→ **WHAT TO WORK ON**
Copy out the entries that follow exactly, leaving every picture behind.
◇ ◇ ◇
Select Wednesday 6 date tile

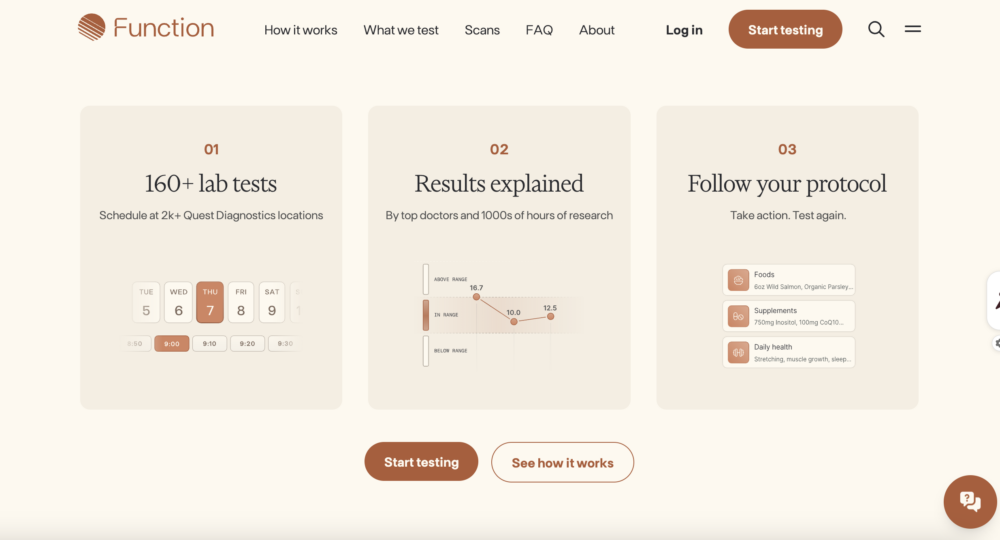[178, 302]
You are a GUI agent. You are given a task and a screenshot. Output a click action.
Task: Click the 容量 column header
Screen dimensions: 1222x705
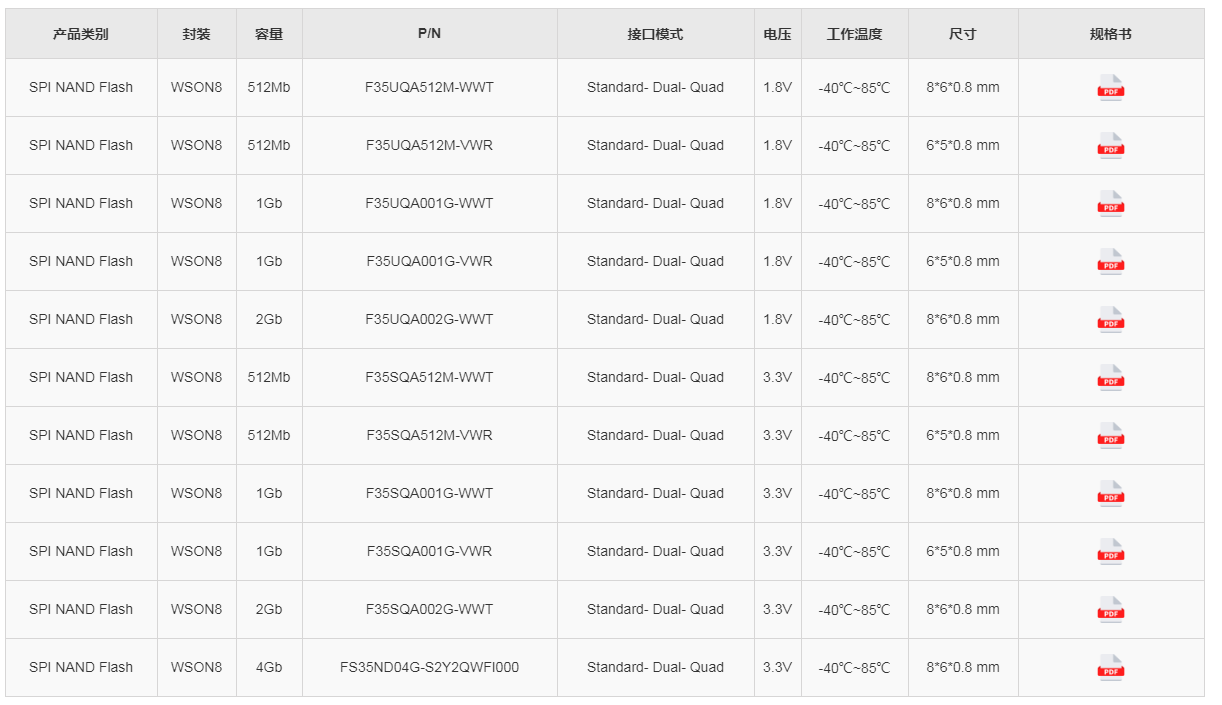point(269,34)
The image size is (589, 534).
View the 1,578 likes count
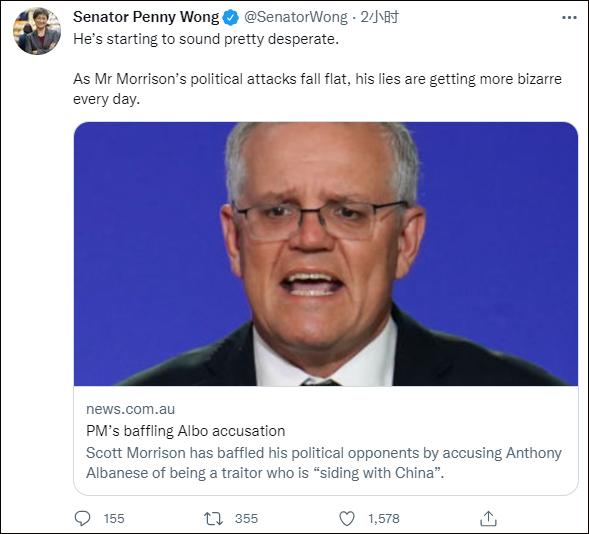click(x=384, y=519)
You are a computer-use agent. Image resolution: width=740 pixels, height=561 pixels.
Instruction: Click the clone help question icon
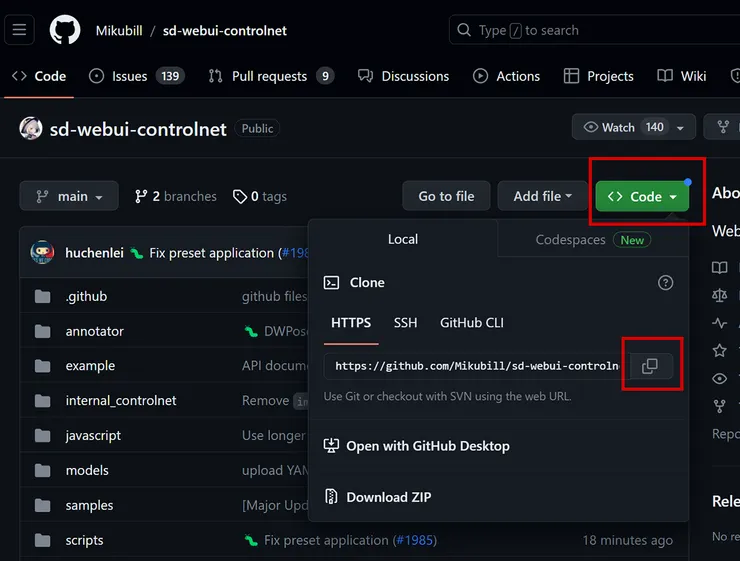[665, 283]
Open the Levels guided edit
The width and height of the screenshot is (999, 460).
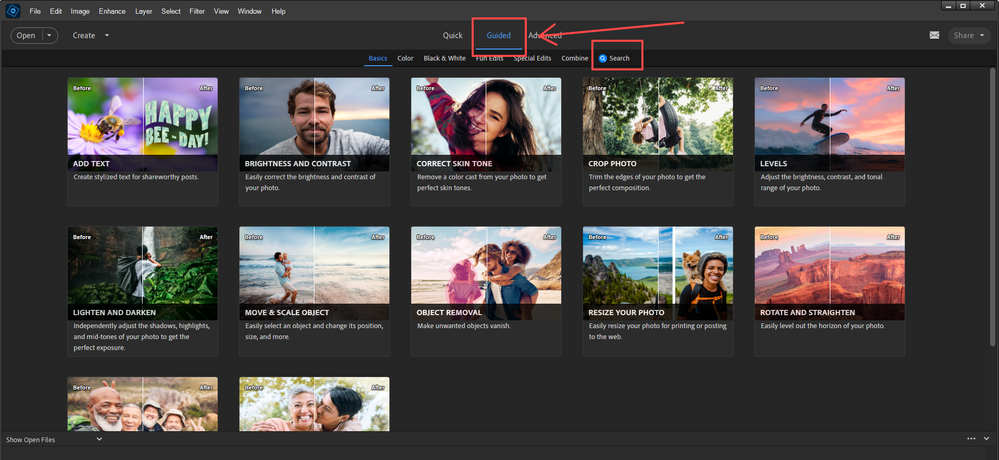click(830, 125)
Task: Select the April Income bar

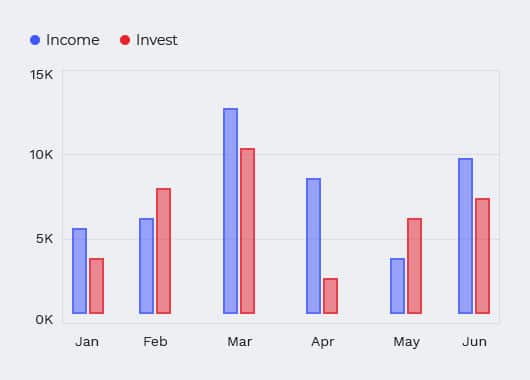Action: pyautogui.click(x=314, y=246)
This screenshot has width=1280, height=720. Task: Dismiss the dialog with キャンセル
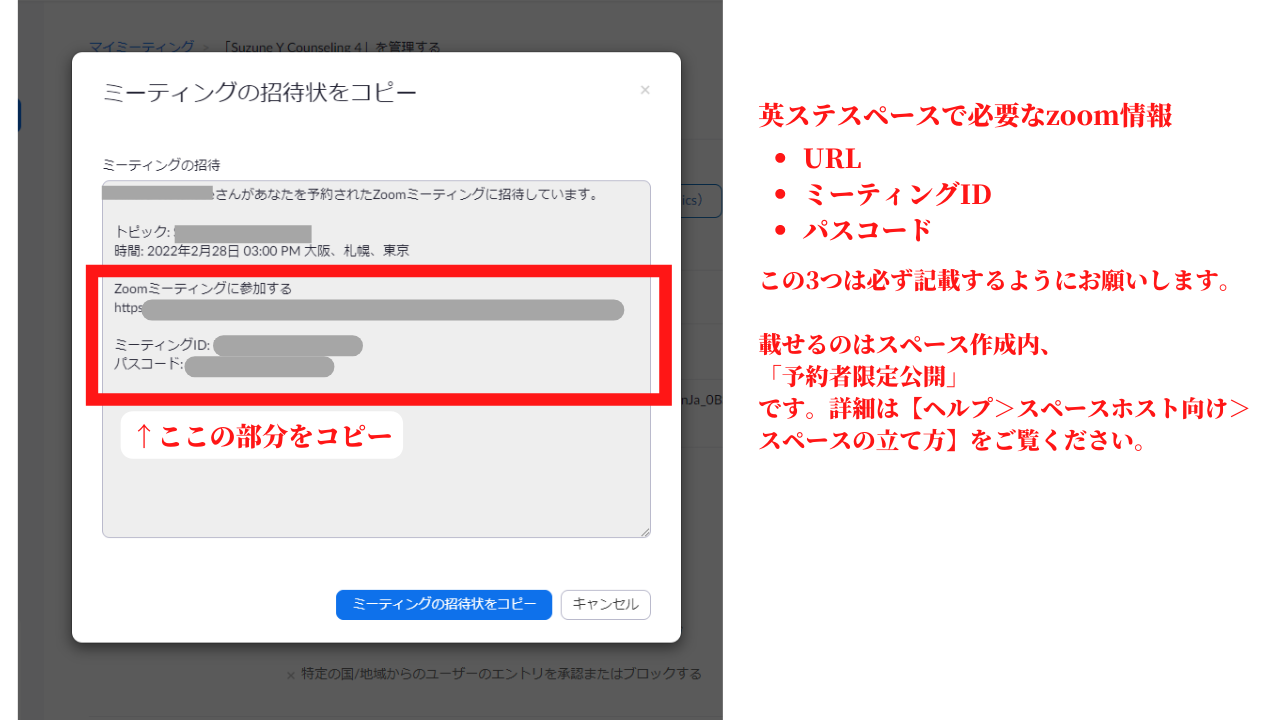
◇ ◇ ◇
→ **RESPONSE**
Select Wednesday 6 date tile

[178, 302]
You are a GUI agent. You are given a task and a screenshot. Output a click action.
Task: Click the 容量 column header
Screen dimensions: 1222x705
point(269,34)
The image size is (589, 534).
View the 1,578 likes count
click(x=384, y=519)
You are a computer-use agent. Image resolution: width=740 pixels, height=561 pixels.
Instruction: Click the clone help question icon
[665, 283]
Open the Levels guided edit
The width and height of the screenshot is (999, 460).
click(830, 125)
Task: Select the April Income bar

Action: pyautogui.click(x=314, y=246)
This screenshot has width=1280, height=720. Task: Dismiss the dialog with キャンセル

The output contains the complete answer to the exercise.